O.J. Simpson's Odd Moments In and Out Of the Spotlight

By Tamara Jones
Washington Post Staff Writer
Friday, September 21, 2007

His children have grown up, his knees have given out, his fame has turned to notoriety. He can be seen golfing with the guys or partying with playmates -- at bars, or behind them. In the 12 years since O.J. Simpson was acquitted of murder, the everyday life of the former football star has swung wildly between the ordinary and the outrageous.

Simpson's arrest this week on felony charges stemming from the alleged armed robbery of sports memorabilia dealers in a Las Vegas hotel room came after years of sporadic brushes with the law in Florida, where he moved with his two children after the controversial 1995 jury verdict that found him not guilty in the stabbing deaths of Nicole Brown Simpson, his estranged wife, and waiter Ron Goldman, her friend.

"We think he lives the life of a very comfortable person," said David Cook, the San Francisco lawyer hired by Goldman's father, Fred, to track Simpson's assets and try to collect the $33.5 million civil judgment a California court ordered Simpson to pay under a wrongful death suit. "He drives nice cars, he golfs in the morning, he lives in a house worth about $1.1 million."

The 1968 Heisman Trophy winner, once agile on the football field, is now a pudgy pensioner with arthritic knees on the public links of Miami, where his upscale suburban life is funded by four pensions that, on his 2003 tax returns, totaled $400,000 annually. He frequents chain restaurants and shopping malls, amiably pausing to sign autographs, which according to the Los Angeles Times sometimes bear the salutation "Peace and Love."

The pensions and his home are exempt from seizure under the civil judgment, which Cook said has netted $1,932 "and change" so far -- all from royalties from "The Naked Gun" movies, in which Simpson, before his ex-wife's murder, starred as a bumbling detective. Fred Goldman told The Washington Post in an interview earlier this month that he has collected "less than $10,000, all told."

Royalties from Simpson's newly released book, "If I Did It," will also go to Goldman, who won the rights to the book after a public outcry and threatened bookseller boycotts forced Simpson's publisher, HarperCollins, to ditch it. Simpson, 60, told the Associated Press that he had agreed to the ghostwritten book to earn "blood money" for his children. The book includes what he refers to as a fictionalized account of what may have happened in Nicole's courtyard that night.

Simpson's moneymaking efforts also turned macabre when he made an appearance at a horror movie convention in Los Angeles a day before the 10th anniversary of his acquittal in the Brentwood slayings. "I don't keep these dates in my head," Simpson told reporters as he signed sports memorabilia for collectors who had paid in advance for his signature at a private affair.

Ron Goldman's mother, Sharon Rufo, once put a swift stop to a similar autograph-signing gig in St. Louis by sending the sheriff to Simpson's hotel room with a writ claiming any money earned. Simpson, who has publicly declared that he will never pay the Goldmans a dime because he did not kill their son, canceled the Missouri appearance.

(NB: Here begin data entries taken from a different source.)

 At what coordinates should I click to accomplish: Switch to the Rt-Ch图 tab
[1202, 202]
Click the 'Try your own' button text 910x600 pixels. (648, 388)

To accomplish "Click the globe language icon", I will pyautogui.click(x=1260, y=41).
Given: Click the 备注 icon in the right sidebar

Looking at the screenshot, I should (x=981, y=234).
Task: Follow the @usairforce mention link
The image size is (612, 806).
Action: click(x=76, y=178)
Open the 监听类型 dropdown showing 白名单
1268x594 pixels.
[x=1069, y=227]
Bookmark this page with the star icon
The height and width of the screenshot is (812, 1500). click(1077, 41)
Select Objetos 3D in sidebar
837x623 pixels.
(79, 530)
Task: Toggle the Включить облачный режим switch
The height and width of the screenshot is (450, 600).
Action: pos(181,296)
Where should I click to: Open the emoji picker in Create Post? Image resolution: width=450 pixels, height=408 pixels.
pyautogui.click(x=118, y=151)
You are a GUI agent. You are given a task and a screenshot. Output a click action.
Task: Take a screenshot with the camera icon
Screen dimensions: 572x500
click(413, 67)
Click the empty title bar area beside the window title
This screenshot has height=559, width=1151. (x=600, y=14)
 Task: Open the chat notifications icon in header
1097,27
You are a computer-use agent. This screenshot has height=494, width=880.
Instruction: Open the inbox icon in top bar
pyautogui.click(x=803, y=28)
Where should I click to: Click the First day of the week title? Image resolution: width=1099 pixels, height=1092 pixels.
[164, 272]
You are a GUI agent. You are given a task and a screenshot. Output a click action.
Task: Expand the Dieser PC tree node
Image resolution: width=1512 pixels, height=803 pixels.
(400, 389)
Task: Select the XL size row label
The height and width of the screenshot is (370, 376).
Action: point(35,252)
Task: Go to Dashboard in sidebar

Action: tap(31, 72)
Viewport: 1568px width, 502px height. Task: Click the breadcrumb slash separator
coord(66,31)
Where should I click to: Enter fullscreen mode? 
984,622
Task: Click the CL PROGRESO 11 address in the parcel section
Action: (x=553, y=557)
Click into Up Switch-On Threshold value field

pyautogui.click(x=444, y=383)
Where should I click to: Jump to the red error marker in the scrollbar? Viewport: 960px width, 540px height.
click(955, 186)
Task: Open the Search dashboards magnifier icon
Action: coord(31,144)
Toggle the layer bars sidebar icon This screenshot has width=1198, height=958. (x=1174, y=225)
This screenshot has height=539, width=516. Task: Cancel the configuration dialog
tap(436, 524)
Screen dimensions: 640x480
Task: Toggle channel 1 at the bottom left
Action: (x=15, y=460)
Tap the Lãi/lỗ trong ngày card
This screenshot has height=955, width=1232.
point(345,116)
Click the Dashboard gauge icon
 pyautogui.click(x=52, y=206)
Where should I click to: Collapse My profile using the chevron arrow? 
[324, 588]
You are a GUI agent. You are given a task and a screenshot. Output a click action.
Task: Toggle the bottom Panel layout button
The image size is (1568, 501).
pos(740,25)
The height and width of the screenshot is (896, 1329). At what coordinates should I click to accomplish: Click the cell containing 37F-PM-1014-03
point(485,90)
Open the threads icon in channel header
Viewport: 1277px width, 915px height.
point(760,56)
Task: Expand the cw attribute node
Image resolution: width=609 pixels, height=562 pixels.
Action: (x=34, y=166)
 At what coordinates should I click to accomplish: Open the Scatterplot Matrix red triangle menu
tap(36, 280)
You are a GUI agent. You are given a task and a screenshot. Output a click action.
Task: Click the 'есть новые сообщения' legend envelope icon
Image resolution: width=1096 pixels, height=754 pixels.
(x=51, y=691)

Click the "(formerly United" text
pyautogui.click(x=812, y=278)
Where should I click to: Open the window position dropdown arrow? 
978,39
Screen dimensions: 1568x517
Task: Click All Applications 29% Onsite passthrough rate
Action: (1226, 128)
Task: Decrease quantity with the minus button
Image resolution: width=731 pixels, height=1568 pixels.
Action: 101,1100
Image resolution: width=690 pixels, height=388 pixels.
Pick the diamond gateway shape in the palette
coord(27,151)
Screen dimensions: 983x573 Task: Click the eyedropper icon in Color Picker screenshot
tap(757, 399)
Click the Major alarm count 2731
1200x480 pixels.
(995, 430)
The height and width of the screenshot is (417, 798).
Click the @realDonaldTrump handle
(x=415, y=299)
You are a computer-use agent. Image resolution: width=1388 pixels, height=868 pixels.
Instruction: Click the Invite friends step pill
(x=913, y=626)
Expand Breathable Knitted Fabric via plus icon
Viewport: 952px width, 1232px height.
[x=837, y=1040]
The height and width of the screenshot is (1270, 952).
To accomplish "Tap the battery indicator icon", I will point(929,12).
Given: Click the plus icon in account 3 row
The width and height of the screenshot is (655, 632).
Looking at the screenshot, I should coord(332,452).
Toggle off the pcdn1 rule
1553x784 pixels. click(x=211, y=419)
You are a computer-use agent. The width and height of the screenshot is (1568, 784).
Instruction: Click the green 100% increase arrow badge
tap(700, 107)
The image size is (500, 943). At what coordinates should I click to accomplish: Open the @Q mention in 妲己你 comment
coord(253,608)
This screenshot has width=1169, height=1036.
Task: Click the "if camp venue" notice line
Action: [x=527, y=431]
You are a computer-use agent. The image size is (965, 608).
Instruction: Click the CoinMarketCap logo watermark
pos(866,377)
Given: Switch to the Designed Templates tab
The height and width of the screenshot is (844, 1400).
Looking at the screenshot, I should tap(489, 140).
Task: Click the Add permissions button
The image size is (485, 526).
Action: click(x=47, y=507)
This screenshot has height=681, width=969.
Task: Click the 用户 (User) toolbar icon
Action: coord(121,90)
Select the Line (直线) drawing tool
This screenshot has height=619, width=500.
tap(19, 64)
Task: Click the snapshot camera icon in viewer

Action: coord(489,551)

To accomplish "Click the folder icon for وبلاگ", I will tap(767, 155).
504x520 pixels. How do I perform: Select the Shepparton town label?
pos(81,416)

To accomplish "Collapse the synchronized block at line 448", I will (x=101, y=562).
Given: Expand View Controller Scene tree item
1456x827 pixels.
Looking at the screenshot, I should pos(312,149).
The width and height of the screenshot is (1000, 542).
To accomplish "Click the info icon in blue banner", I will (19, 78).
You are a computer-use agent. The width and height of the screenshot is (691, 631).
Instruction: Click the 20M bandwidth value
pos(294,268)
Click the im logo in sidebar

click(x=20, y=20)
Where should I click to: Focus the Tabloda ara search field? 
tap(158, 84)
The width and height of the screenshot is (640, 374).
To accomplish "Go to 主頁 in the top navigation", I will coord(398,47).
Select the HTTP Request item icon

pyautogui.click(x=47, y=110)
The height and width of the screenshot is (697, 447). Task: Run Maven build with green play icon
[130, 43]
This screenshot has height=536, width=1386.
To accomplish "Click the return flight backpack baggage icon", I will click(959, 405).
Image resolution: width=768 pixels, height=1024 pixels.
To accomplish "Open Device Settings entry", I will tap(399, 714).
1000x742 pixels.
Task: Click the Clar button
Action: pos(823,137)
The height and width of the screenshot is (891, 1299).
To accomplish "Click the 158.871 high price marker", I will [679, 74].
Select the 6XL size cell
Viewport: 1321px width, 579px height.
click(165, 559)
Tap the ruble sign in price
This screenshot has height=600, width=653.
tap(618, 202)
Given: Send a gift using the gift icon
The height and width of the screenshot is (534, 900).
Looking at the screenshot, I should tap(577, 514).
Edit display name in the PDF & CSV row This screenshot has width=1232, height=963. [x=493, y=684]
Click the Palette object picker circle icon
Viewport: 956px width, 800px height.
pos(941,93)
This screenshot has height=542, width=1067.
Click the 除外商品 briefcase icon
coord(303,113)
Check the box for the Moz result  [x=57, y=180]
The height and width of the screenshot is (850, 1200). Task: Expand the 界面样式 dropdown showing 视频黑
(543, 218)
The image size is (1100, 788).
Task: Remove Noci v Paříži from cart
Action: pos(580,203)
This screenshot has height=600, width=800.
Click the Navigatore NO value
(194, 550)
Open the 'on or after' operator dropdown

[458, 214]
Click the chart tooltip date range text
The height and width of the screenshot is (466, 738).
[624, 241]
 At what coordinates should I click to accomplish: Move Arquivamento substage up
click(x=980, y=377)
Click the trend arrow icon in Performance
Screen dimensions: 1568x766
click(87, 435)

Simpson attempted something of an acting comeback recently with an Internet/mail-order-only DVD titled "Juiced," which promises "adult language, nudity, sexual situations, gross humor and is intended for mature audiences only!!" Among the milder "pranks" are Simpson posing as a homeless man selling oranges at an intersection and Simpson posing as a used-car salesman trying to unload a white Bronco with the pitch, "It was good for me. It helped me get away."

Videos may be all Simpson is watching on his own TV these days. A federal judge ordered him to pay $25,000 in damages two years ago for pirating satellite signals from DirecTV after government agents seized illegal devices known as "bootloaders" from his home in the Miami suburb of Kendall.

Simpson is also no stranger to local police, who have responded to domestic disputes involving altercations with a girlfriend half his age, and to a tearful 911 call a few years ago by his daughter Sydney, then 17, who told dispatchers her father "doesn't [expletive] love me or any of his kids!"

Last year, Sydney, now a 21-year-old student at Boston College, was sentenced to 50 hours of community service after pleading guilty to disorderly conduct and resisting arrest -- charges that sprang from a fight outside a prep school basketball game. She and her younger brother, Justin, 19, both attended the tony Gulliver Academy, where tuition costs up to $22,000 a year and the alumni roster includes Julio Iglesias and the offspring of former Florida governor Jeb Bush.

Simpson's longtime on-again, off-again girlfriend, cocktail waitress Christie Prody, began dating him shortly after his acquittal. At 32, she is younger than Simpson's oldest daughter and bears a high-cheekboned, blond resemblance to Nicole Brown Simpson. Despite police intervention in quarrels in which Simpson claimed Prody had attacked him and she claimed he had burglarized her home, neither has ever pressed charges against the other, and Prody was in the courtroom offering tearful support during Simpson's arraignment in Las Vegas.

Staff researcher Karl Evanzz contributed to this report.